This doesn't automatically make them the great virtuous team. It just means the rest of the pack are toxic as all hell.
I am working on a short story on this topic which is set in 2100s, where most humans have internalized the concept of 'having enough' after the great conflict. But some specimen have started to show signs of this syndrome again, and neuroscientists and psychologists are grappling to understand where it originated from.
There are several. They're in China, releasing competitive open-weight models on a regular basis.
We can only blame ourselves for everything that happens as a result. For instance, the effect of US government sanctions on high-performance GPUs has been to force Chinese researchers to do more with less. It will be years before they can bring their own fabs up to speed, but they now understand that a Manhattan Project level of effort is called for, and their AI labs aren't going to drag their feet in the meantime. This is how we ended up with a 27B model that can run with the big dogs from only one generation ago.

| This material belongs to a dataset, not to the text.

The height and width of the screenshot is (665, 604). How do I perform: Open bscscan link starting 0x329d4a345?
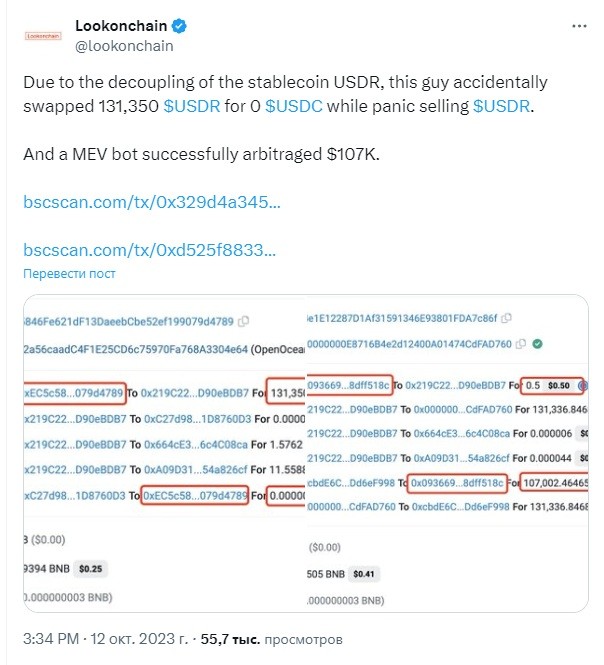pyautogui.click(x=152, y=202)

I hope they keep releasing weights, but don't know how optimistic to be about that.
>I believe deeply in the existential importance of using AI to defend the United States and other democracies, and to defeat our autocratic adversaries.
There is no universe where this can be described as anything close to ethical.
The idea of "defend[ing] the United States and other democracies" and "defeat[ing] our autocratic adversaries" are always the stated reasons for US military action. Iraq was certainly an "autocratic adversary" and hundreds of thousands of people died from the war there. Vietnam was about "defending democracies" and resulted in millions of people dying. These are atrocities on an incomprehensible scale.
The ethical objection is very simple. War is evil, and the military is in the business of war.
Especially given the context of these press releases was right at the height of "we'll have Greenland one way or another" pronouncements.
Anthropic showed their belly same as OpenAI anyways.
Anthropic played a really well orchestrated marketing gimmick so that they would be in the headlines for a couple days bringing awareness to non-tech people on how they are supposedly the good guys. They then backpedaled all of this and are in contract with the DoD once the headlines passed.
But this obviously worked as you now believe they are the good guys
Their red lines are still in place. They are the only AI company with those red lines.
[1] https://www.obsolete.pub/p/exclusive-anthropic-is-quietly-ba... [2] https://edition.cnn.com/2026/02/25/tech/anthropic-safety-pol... [3] https://www.wsj.com/tech/ai/anthropic-dials-back-ai-safety-c...
Some redlines are still in place. Not the same ones and it is very clear based on this precedent than red lines can be moved at any times whenever it is convenient for Anthropic as shown by the above articles.
So as I said, all a marketing gimmick.
[0] https://www.cnbc.com/2026/05/01/pentagon-anthropic-blacklist...
[1] https://www.techradar.com/ai-platforms-assistants/anthropic-...
This good guy ("AI Safety") versus bad guy is all marketing gimmicks. I'm old enough that it reminds me of Google "don't be evil".
What I find worse is that some people actually believe Anthropic are really the good guys.
AI safety is important. My point is: you should have zero trust in those companies to actually care about AI Safety besides the marketing and PR aspect of it. Incentives matter.